— START OF Stored records —

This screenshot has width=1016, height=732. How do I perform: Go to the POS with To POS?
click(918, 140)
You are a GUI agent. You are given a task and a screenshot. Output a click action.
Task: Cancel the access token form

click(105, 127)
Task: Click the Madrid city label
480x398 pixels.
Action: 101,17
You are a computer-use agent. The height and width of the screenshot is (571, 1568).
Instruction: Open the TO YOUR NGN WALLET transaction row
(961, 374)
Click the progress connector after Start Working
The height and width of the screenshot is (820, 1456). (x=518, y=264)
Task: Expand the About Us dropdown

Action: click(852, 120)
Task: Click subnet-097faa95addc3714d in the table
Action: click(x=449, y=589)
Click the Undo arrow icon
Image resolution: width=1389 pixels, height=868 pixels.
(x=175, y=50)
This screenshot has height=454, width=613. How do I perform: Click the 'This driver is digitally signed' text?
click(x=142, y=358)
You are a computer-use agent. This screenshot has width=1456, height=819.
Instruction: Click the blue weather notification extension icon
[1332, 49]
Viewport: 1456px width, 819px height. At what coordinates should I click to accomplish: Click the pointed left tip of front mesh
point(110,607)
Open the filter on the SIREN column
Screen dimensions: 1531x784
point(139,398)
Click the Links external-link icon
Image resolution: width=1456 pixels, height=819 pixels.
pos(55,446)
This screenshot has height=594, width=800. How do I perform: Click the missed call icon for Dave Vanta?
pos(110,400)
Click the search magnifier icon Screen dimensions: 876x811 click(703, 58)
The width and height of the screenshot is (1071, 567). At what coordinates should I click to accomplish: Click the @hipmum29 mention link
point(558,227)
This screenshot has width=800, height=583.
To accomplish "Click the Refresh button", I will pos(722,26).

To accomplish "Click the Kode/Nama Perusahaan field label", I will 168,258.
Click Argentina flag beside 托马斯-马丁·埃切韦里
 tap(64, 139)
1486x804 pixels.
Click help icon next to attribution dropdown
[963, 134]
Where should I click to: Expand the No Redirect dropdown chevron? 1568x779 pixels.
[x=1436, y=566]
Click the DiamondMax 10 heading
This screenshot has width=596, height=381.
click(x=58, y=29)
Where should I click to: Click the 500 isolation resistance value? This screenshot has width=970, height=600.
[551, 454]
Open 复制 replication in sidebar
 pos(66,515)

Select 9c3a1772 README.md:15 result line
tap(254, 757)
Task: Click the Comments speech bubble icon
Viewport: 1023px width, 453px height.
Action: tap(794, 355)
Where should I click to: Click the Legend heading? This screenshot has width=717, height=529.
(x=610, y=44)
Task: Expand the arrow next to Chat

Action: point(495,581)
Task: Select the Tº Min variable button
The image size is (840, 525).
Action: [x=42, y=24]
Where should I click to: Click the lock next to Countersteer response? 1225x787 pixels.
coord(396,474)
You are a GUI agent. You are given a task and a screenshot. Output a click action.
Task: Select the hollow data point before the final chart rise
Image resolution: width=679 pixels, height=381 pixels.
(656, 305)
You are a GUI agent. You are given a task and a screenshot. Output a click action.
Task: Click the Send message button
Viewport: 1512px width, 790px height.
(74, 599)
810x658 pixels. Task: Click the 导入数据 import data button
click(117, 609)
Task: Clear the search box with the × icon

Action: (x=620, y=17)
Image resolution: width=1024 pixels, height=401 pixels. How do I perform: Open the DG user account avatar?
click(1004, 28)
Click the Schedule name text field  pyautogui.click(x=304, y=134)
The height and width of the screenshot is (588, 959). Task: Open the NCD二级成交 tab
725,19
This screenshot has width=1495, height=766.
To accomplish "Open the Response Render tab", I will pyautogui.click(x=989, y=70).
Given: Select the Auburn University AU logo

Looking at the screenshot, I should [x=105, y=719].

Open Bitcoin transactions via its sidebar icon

— END OF Stored records —

Print the material from the start through the line containing "click(x=142, y=358)", including both ends, exactly as it appears.

## [Completed exercise]
This screenshot has width=1016, height=732. How do I perform: Go to the POS with To POS?
click(918, 140)
You are a GUI agent. You are given a task and a screenshot. Output a click action.
Task: Cancel the access token form

click(105, 127)
Task: Click the Madrid city label
480x398 pixels.
Action: 101,17
You are a computer-use agent. The height and width of the screenshot is (571, 1568).
Instruction: Open the TO YOUR NGN WALLET transaction row
(961, 374)
Click the progress connector after Start Working
The height and width of the screenshot is (820, 1456). (x=518, y=264)
Task: Expand the About Us dropdown

Action: click(852, 120)
Task: Click subnet-097faa95addc3714d in the table
Action: click(x=449, y=589)
Click the Undo arrow icon
Image resolution: width=1389 pixels, height=868 pixels.
(x=175, y=50)
This screenshot has height=454, width=613. How do I perform: Click the 'This driver is digitally signed' text?
click(x=142, y=358)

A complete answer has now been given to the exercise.